A falta de algo más de dos semanas para que comience la Cuaresma, la archidiócesis de Madrid ha difundido la carta pastoral del arzobispo de Madrid, José Cobo, dirigida a los fieles diocesanos de Madrid para vivir la Cuaresma de este 2025.
En su carta pastoral de Cuaresma, titulada Conviértete y cree en la Esperanza, el cardenal José Cobo Cano, arzobispo de Madrid, invita a los fieles a renovar su compromiso cristiano y afrontar este tiempo litúrgico como una oportunidad para recuperar la esperanza y caminar hacia la Pascua con un espíritu renovado.
El mensaje, enmarcado en el Año Jubilar, hace un llamamiento a la Iglesia en Madrid para que, en medio de un mundo marcado por la incertidumbre y la desconfianza, vuelva su mirada a Cristo y a la comunidad. “Vamos ‘tirando’, aferrados a un realismo light, tratando de aparentar seguridad mientras nos consume la incertidumbre”, advierte el cardenal. Frente a este clima de desencanto, señala que la clave está en vivir una esperanza activa y comprometida, recordando que “este es un tiempo propicio para soltar las cargas del desánimo y abrirnos a la alegría del Bautismo”.
El cardenal denuncia los “pecados contra la esperanza” que amenazan la vida de fe, como la confusión entre optimismo y esperanza, el miedo al compromiso y la tristeza individualista. Advierte que incluso dentro de la Iglesia se corre el riesgo de perder el horizonte, distraídos por “batallas de sacristía” y debates ideológicos que desvían la atención de lo esencial. “Estamos más pendientes de lo particular y de hacer ideología de cualquier cosa, y olvidamos lo fundamental: la propuesta que Cristo hace a su Iglesia para ser sal de una Esperanza que no defrauda”, subraya.
La carta también hace una llamada a la conversión personal y comunitaria, animando a los fieles a renovar su Bautismo, acercarse a los más vulnerables y fortalecer la vida comunitaria. En este sentido, el cardenal propone que la Cuaresma sea un tiempo de servicio a los demás, especialmente a quienes sufren la soledad y la pobreza, y de apertura al diálogo dentro de la Iglesia. “Que los discípulos de Cristo, que murió ‘para unir a los dispersos’, seamos instrumento para derribar muros y diluir polarizaciones por la vía del encuentro”, señala.
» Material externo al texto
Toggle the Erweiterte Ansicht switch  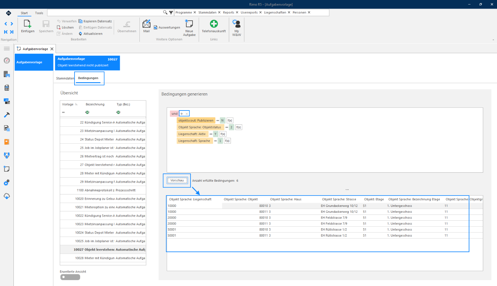[70, 277]
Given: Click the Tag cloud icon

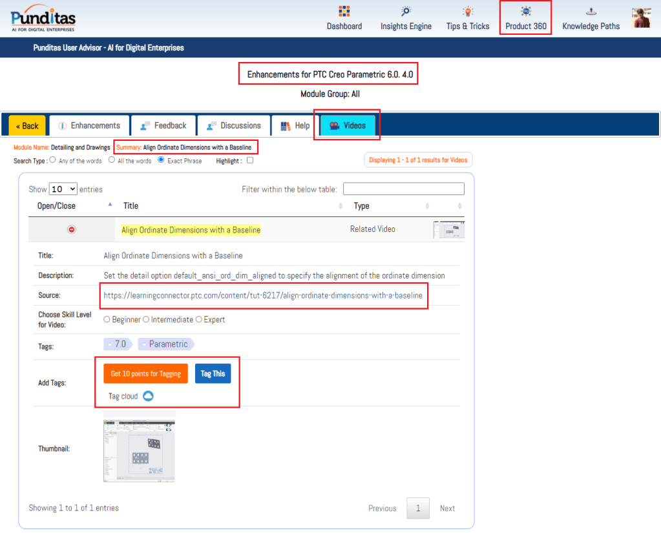Looking at the screenshot, I should click(148, 396).
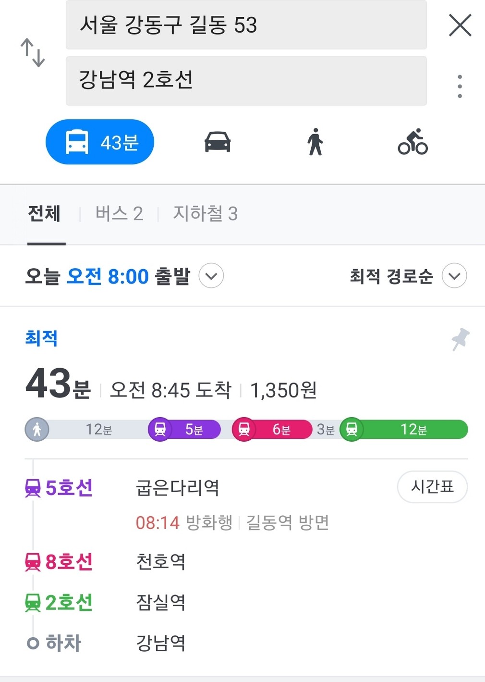Select the 전체 tab

44,213
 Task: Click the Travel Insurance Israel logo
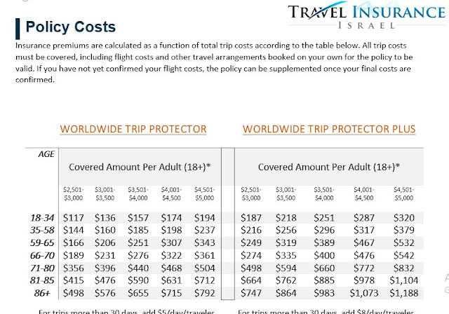[x=366, y=15]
La mirada del arzobispo de Madrid se dirige a la cruz como fuente de esperanza y transformación. Recuerda que “la esperanza acontece siempre ante el escándalo y la necedad de la cruz” y que solo desde ahí es posible comprender el verdadero sentido de la vida cristiana. A su vez, insiste en que esta esperanza no puede ser individualista, sino que debe vivirse en comunidad. “Nadie se salva solo. En mi vida entran continuamente los demás… Nuestra Esperanza es siempre y esencialmente también Esperanza para los otros”, cita de la encíclica Spe salvi.
En su misiva, el arzobispo afirma que «necesitamos en la Iglesia espacios de encuentro y contraste amable». Para ello, ha propuesto -entre otras cosas- «que intensifiquemos los encuentros, especialmente los que visibilicen la pluralidad y la comunión».
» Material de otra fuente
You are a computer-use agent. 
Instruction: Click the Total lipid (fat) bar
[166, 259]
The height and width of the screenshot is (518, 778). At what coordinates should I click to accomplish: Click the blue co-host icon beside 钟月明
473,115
El mensaje concluye con una invitación a no dejarse arrebatar la esperanza y a caminar con determinación hacia la Pascua. En un tiempo de incertidumbre global, marcado por conflictos, crisis sociales y desánimo, el cardenal Cobo propone un horizonte de confianza y compromiso. “Dejémonos atraer desde ahora por la Esperanza y permitamos que a través de nosotros sea contagiosa para cuantos la desean”, expresa.